*** DATA RECORDS Section Begins ***

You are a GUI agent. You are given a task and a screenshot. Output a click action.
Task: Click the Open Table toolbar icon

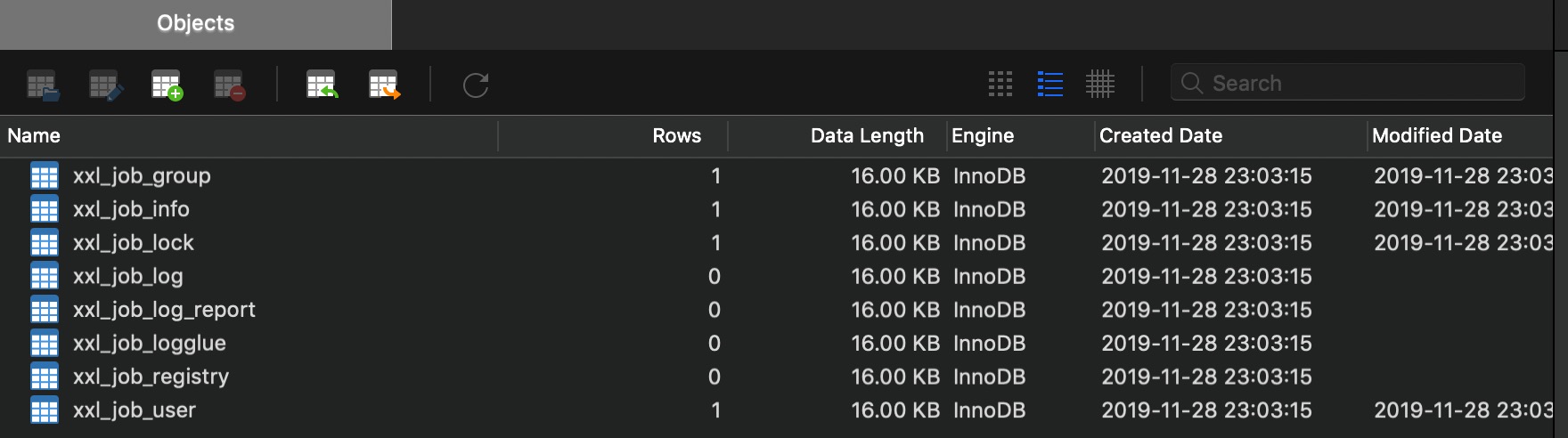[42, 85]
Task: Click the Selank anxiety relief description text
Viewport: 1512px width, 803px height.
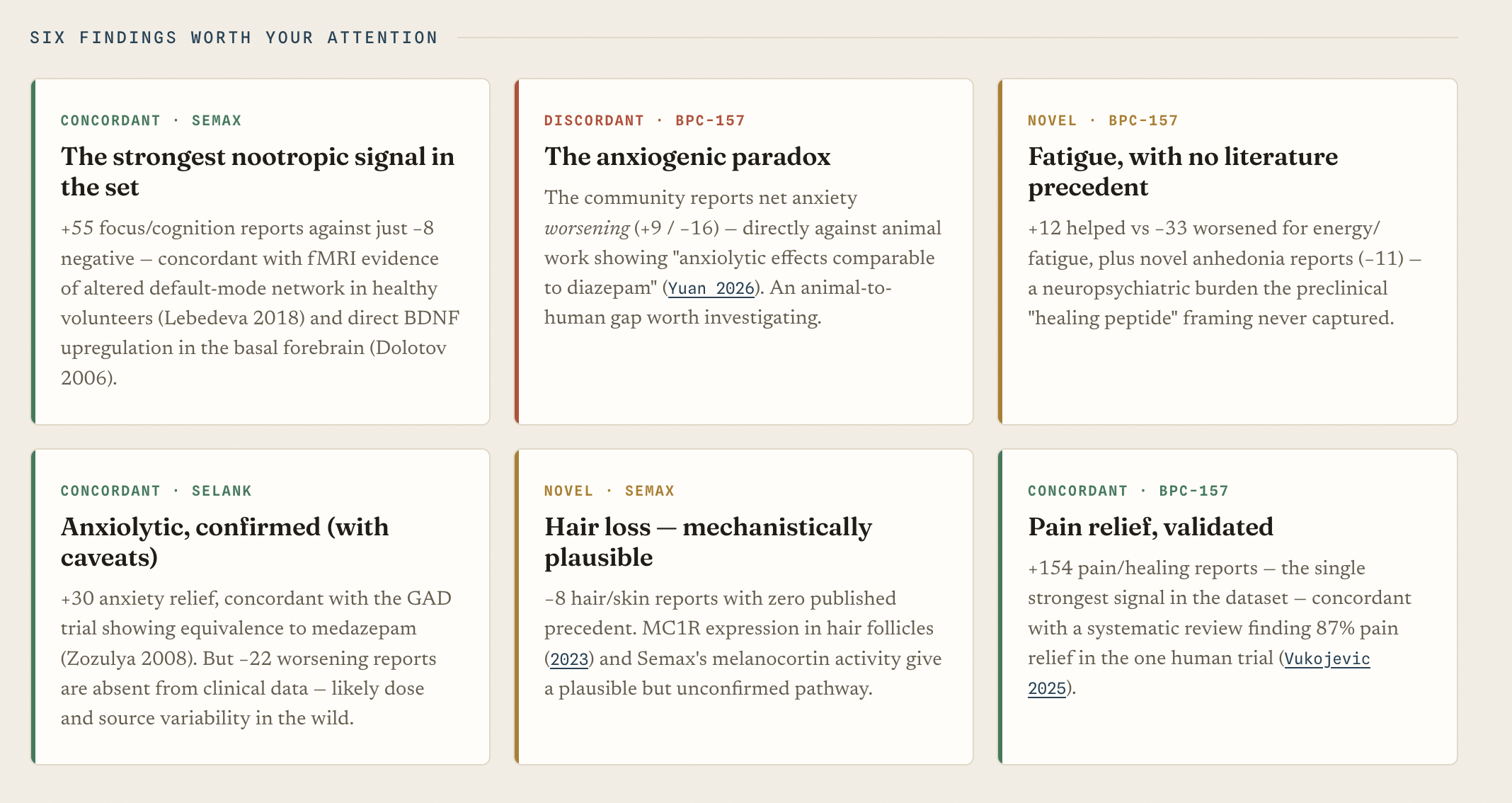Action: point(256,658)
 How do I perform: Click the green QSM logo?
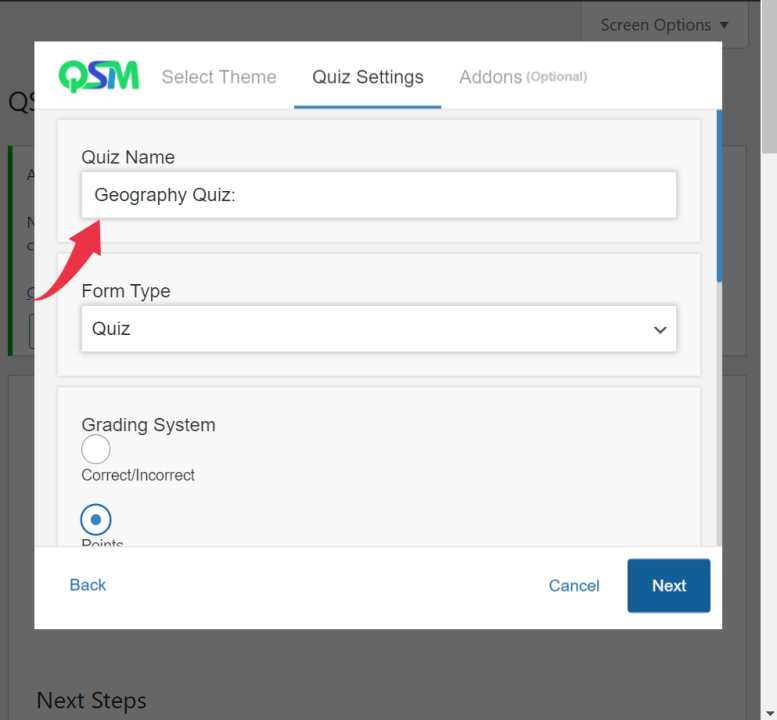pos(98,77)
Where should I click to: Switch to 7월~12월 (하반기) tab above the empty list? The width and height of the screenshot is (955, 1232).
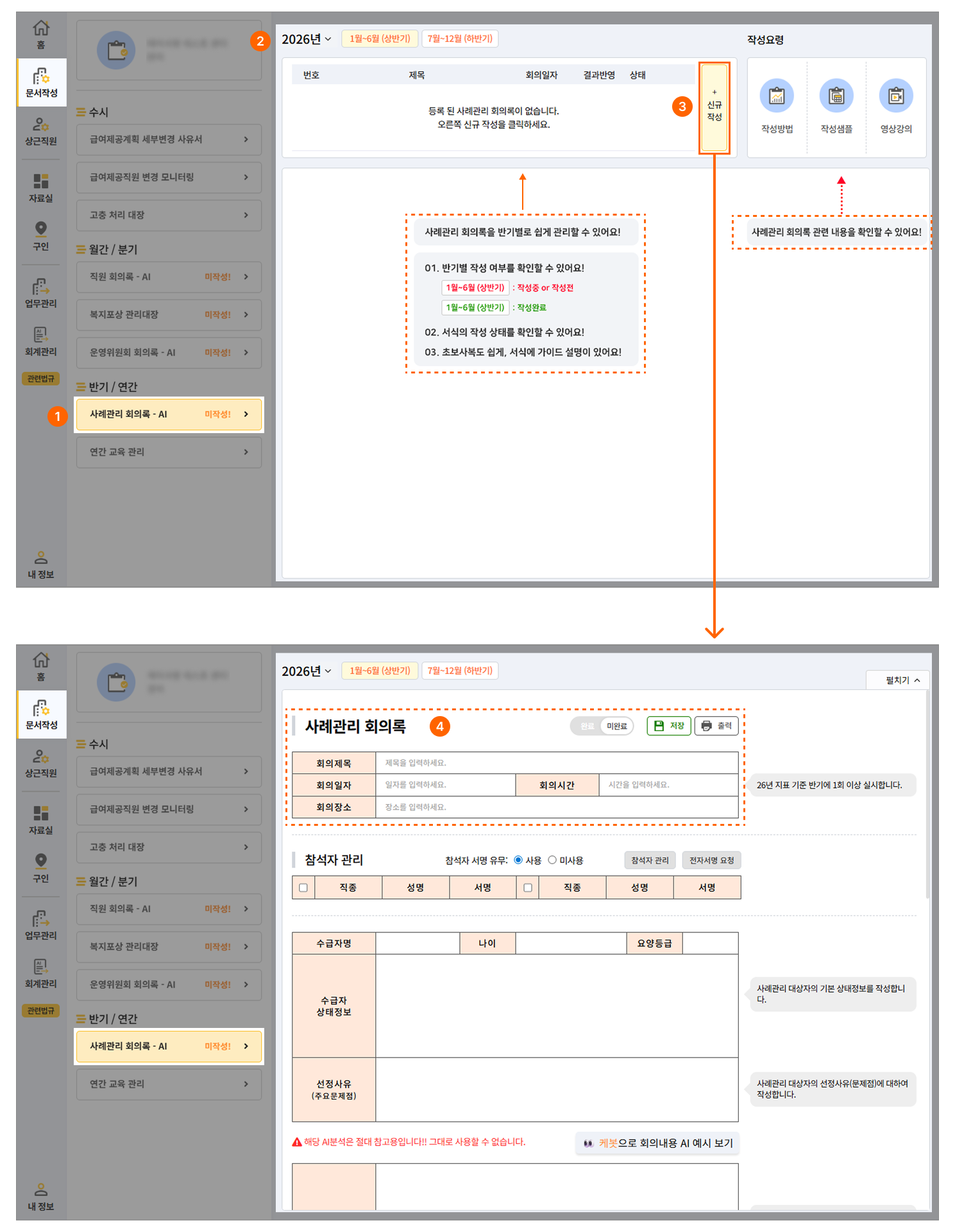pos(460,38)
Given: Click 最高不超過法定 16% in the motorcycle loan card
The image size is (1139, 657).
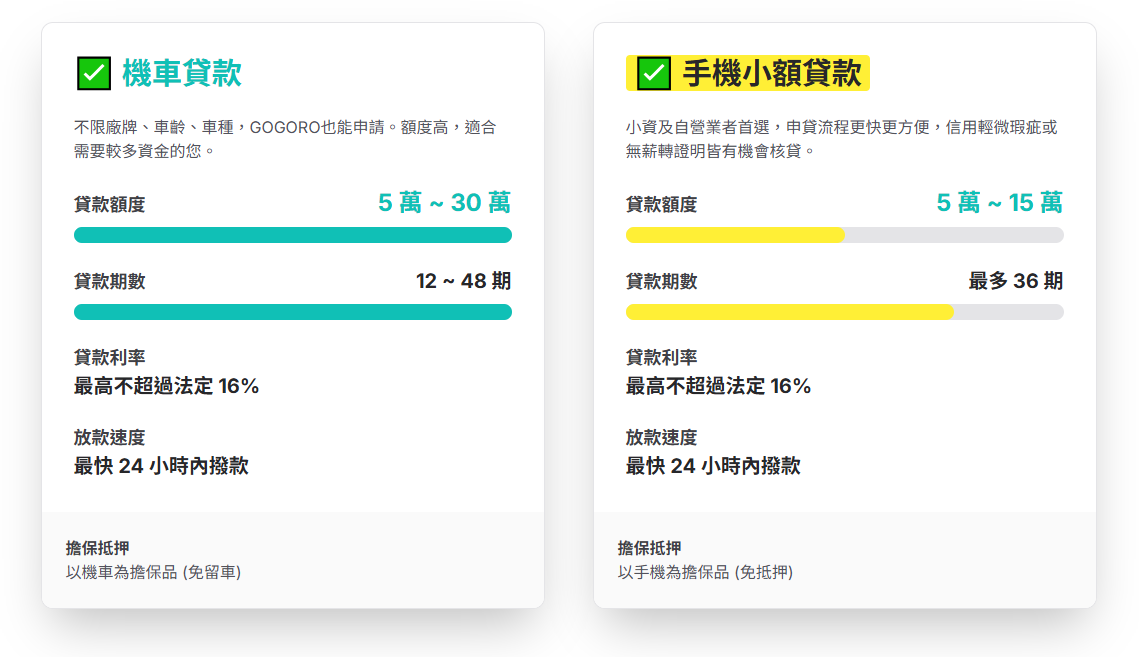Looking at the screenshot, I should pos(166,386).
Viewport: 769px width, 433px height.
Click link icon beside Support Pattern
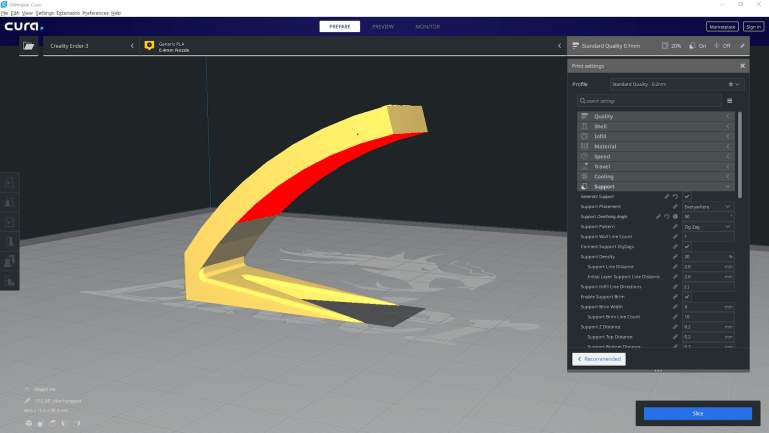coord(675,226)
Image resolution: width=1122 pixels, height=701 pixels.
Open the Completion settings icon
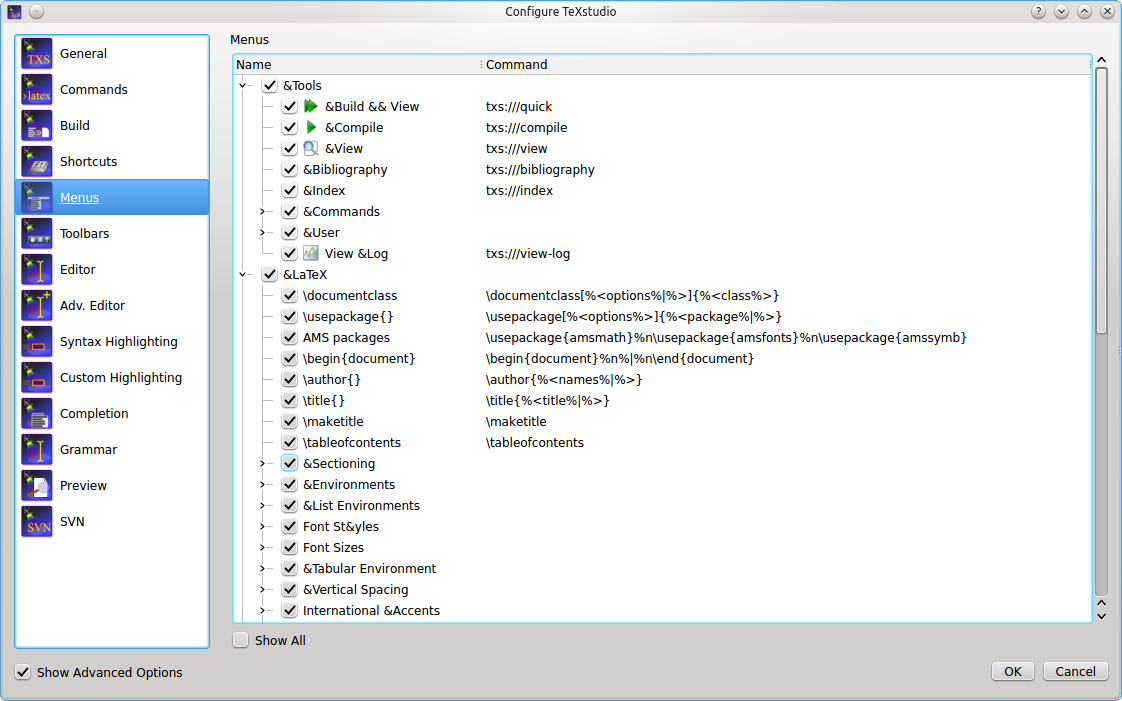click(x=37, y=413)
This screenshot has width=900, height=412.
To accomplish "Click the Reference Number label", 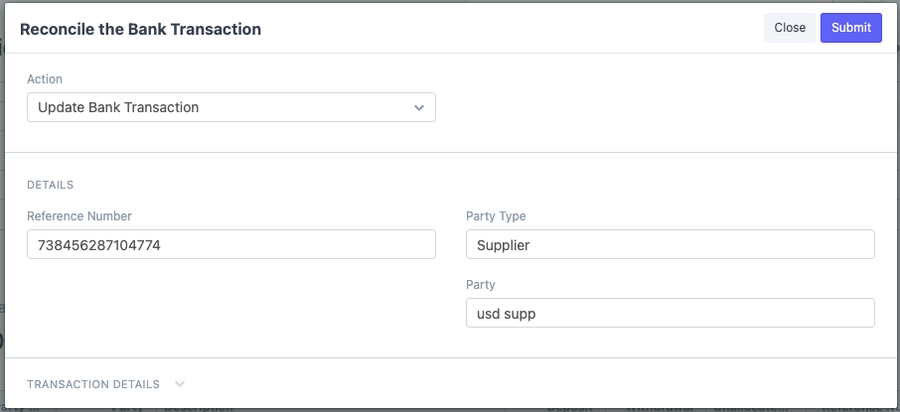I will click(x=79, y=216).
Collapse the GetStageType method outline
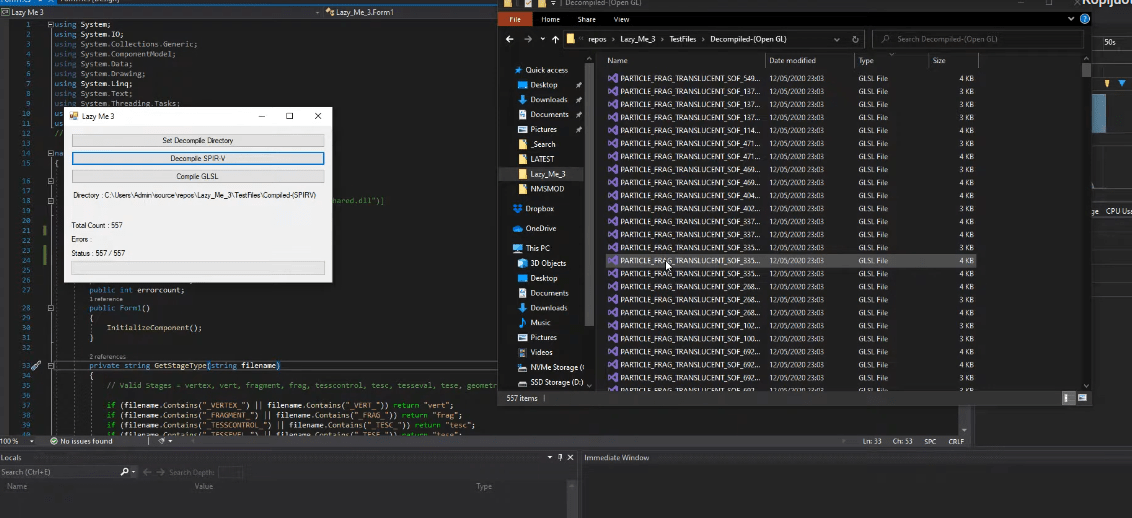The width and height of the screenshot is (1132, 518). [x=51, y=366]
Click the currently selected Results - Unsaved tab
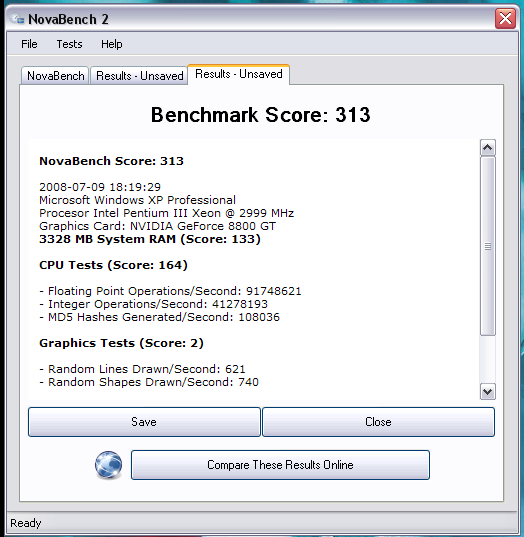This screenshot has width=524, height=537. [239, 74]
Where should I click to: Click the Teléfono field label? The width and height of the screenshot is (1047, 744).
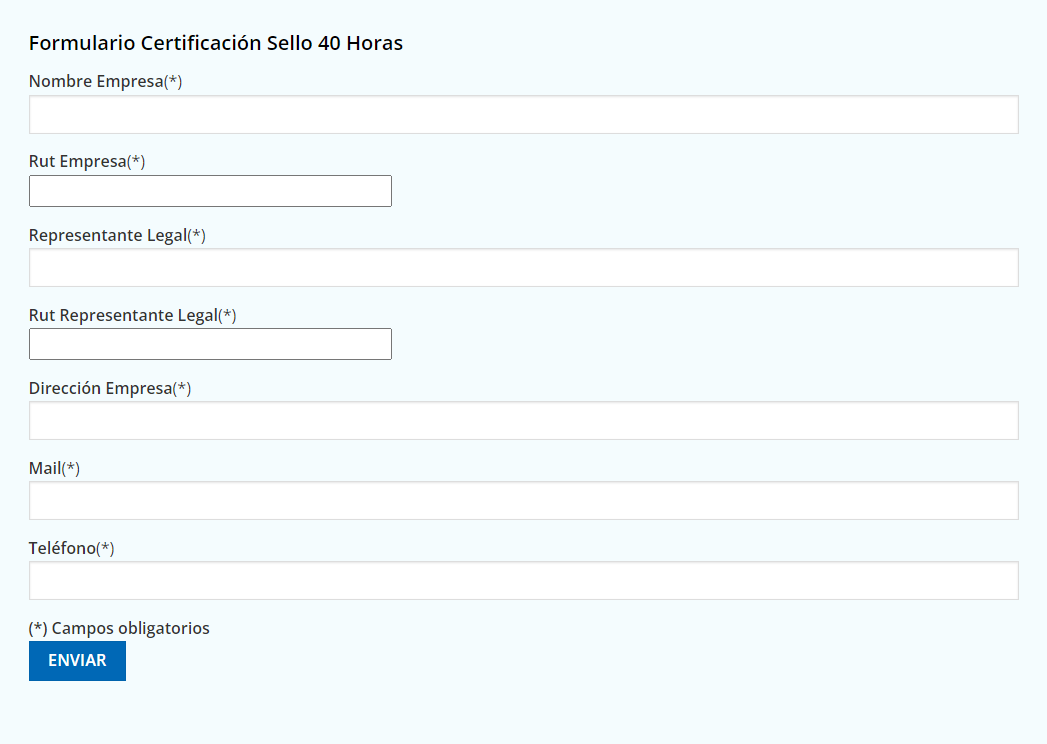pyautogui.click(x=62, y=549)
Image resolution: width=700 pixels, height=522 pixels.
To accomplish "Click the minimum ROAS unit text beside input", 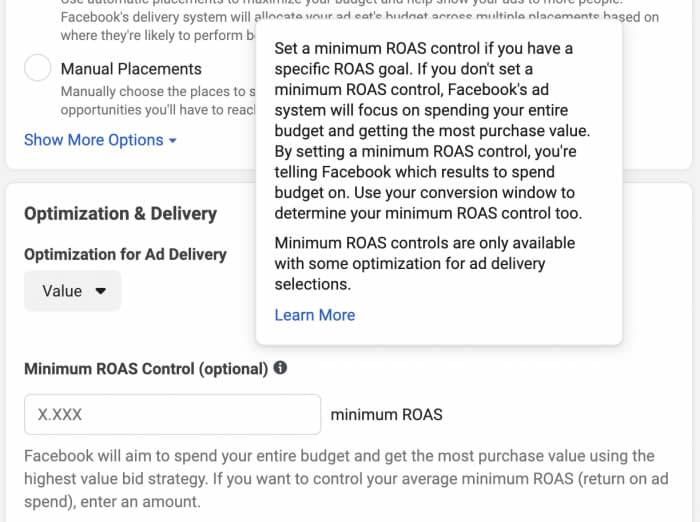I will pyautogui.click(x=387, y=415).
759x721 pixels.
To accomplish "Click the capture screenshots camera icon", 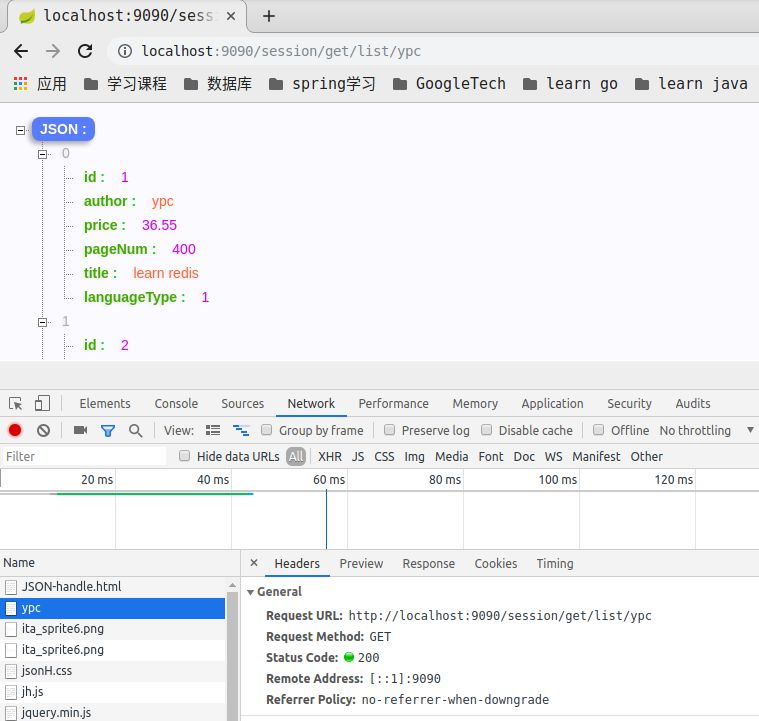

*** DATA RECORDS Section Ends ***

> [WHAT IS EXPECTED]: Every line from the one with "759x721 pixels." through the last line of the data must be copied exactly. Leave the pictures out.

> [REPLY TO THE EXERCISE]:
759x721 pixels.
To accomplish "Click the capture screenshots camera icon", 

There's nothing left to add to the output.